Goal of the exercise:
Copy out the listing below word for word, leaving out the pictures.

Records to process:
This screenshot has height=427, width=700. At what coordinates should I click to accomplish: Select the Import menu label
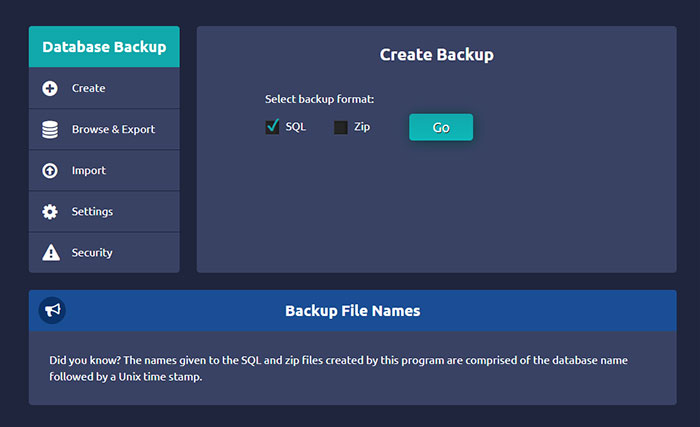88,171
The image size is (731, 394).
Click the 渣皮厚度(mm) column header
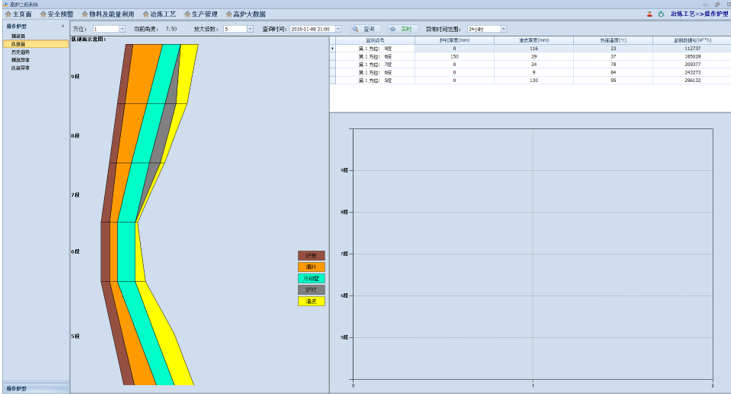click(x=534, y=41)
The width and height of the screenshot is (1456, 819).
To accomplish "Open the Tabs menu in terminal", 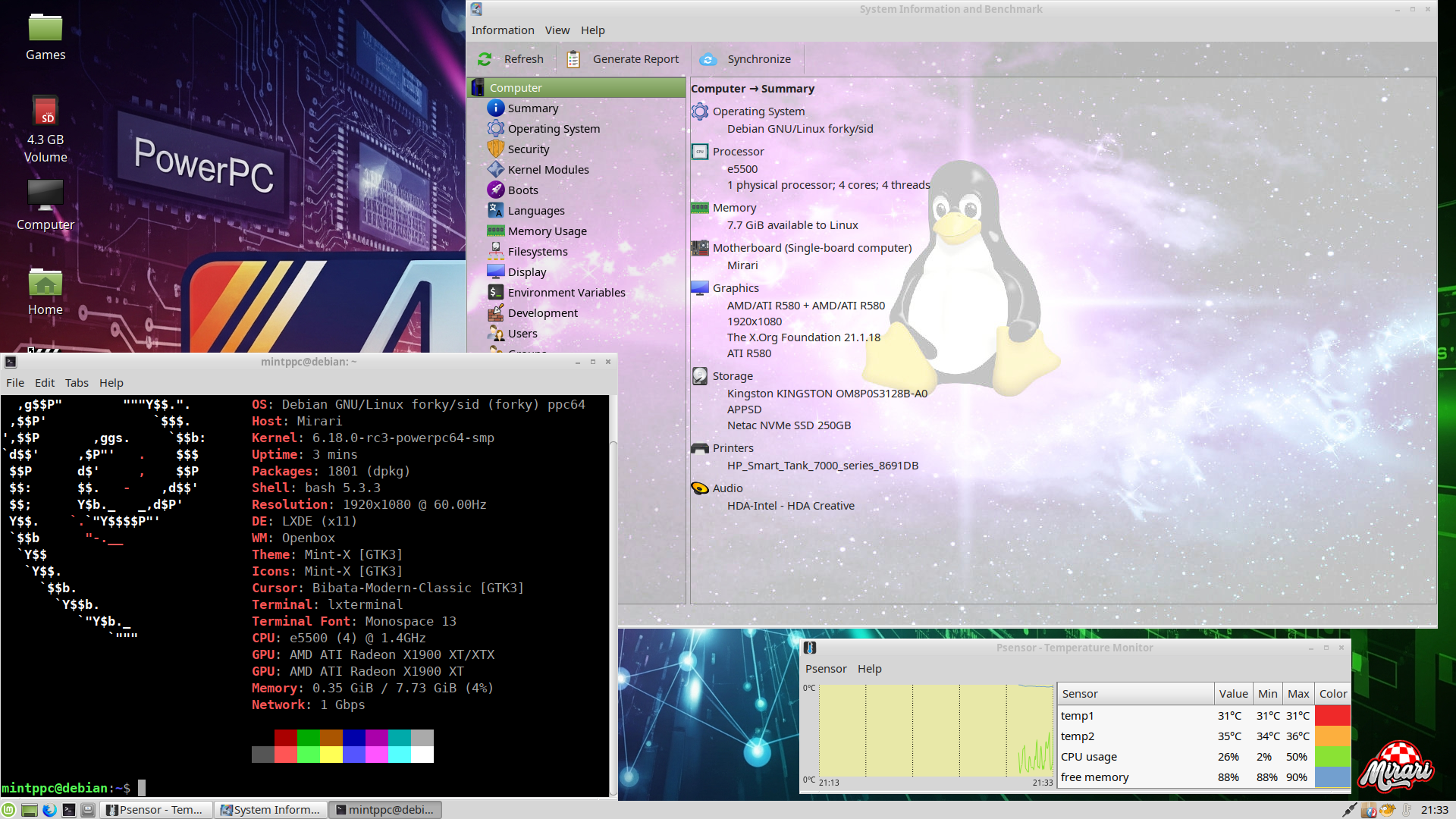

Correct output:
This screenshot has height=427, width=700. At what coordinates should I click to accomplish: Select the Import menu label
88,171
The image size is (731, 394).
Click the 渣皮厚度(mm) column header
click(x=534, y=41)
The width and height of the screenshot is (1456, 819).
To accomplish "Open the Tabs menu in terminal", 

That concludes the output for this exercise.